16 May 2018  By Bridget O'Connell

Experience Co owns skydive operations in Queenstown, Glenorchy and Wanaka and is looking to expand in NZ. Credit: Skydive Wanaka

One of the Australasia’s most acquisitive operators, Experience Co, has had to downgrade its earnings forecast following a wet start to the year that hampered activity across its NZ and Australian businesses.

The Australian-listed adventure tourism and leisure group, formerly known as Skydive the Beach, has advised that its top end full-year earnings before interest, taxes, depreciation and amortisation (EBITDA) could be down 16% on previous guidance.

In an update for the March quarter, that also took in the month of April, the Wollongong-based company said EBITDA will be between A$30-A$31m, on revenue in the range of A$127–A$130m.

In its half-year results released February, it had guided revenue of between A$135–A$140m and EBITDA at A$35–A$37m.

The downgrade comes after adverse weather patterns resulted in a wetter than normal March in NZ and record rainfall in parts of Australia in both March and April.

In New Zealand, where it owns skydiving operations NZONE at Queenstown, Skydive Southern Alps at Glenorchy and Wanaka Skydive, Experience Co said March’s processing rate was 71% of all customer skydive bookings, compared with 88% the previous year across all NZ drop zones.

In Australia at its North Queensland skydiving and adventure operations the poor March weather resulted in:

Ballooning: 8 days lost where activities were completely non-operational;

Canyoning: 31 days non-operational;

Tully River Rafting: 22 days non-operational;

Barron River Rafting: 6 days non-operational;

Fitzroy Island Thunderbolt: 13 days non-operational;

GBR Helicopters: 8 days non-operational;

Tropical Journeys: 7 days non-operational;

Skydive Cairns: 3 days non-operational; and

Skydive Mission Beach: 9 days non-operational

Its total average processing rates for skydiving in March 2018 “was down at 75%, compared with 84% in March 2017”.

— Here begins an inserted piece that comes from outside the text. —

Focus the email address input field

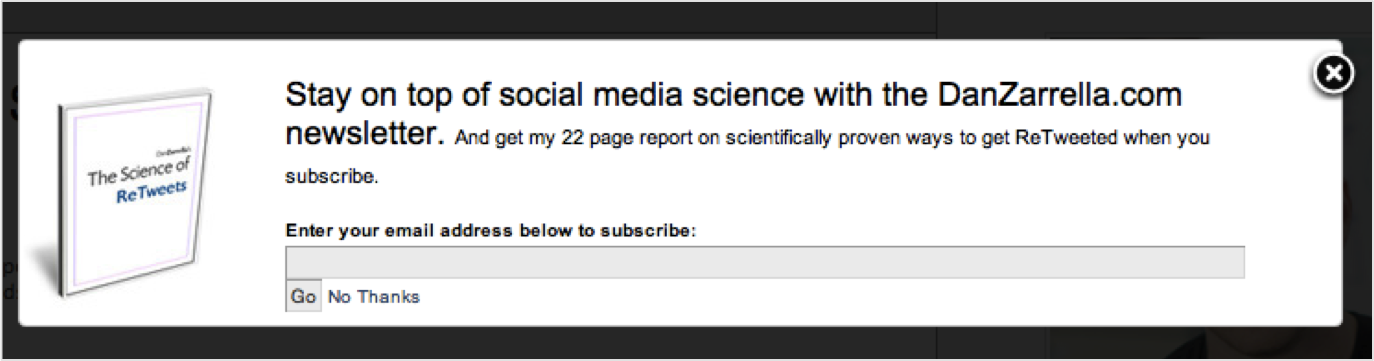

Experience Co added that poor weather – and, as a result, lower performance – continued into April across many of its products.

It said: “The gross profit margins of the business have also been adversely affected during this time.

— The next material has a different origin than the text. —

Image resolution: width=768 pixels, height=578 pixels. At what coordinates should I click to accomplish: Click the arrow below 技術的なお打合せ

“March and April are considered peak times for the business, and during these periods a number of short term fixed contracts are entered into with extra ground staff, etc, on the assumption of normal weather patterns, to allow for the processing a large number of customers.”

As a result, the quarter ended 31 March 2018 fell “well short of management’s sales and EBITDA expectations”, and April would fare little better.

“Accordingly, these adverse weather factors over two months have seriously impacted the company’s outlook for the financial year ended 30 June 2018 (FY18).”

However, it said that it “remains on track to realise expected synergies from recent acquisitions and organic growth from all its adventure activities in FY19 and beyond.”

In the six months to December 2017, the acquisitive company went on a buying spree spending more than A$80m acquiring six operators comprising Byron Bay Ballons, Wine Country Balloons, Great Barrier Reef Helicopters, Blue Ocean Productions, Big Cat Green Island Cruises and Tropical Journeys.

At the time chief executive, Anthony Ritter, said: “We will continue to pursue further organic and acquisition opportunities in our pursuit to become the leading adventure tourism company in the world.”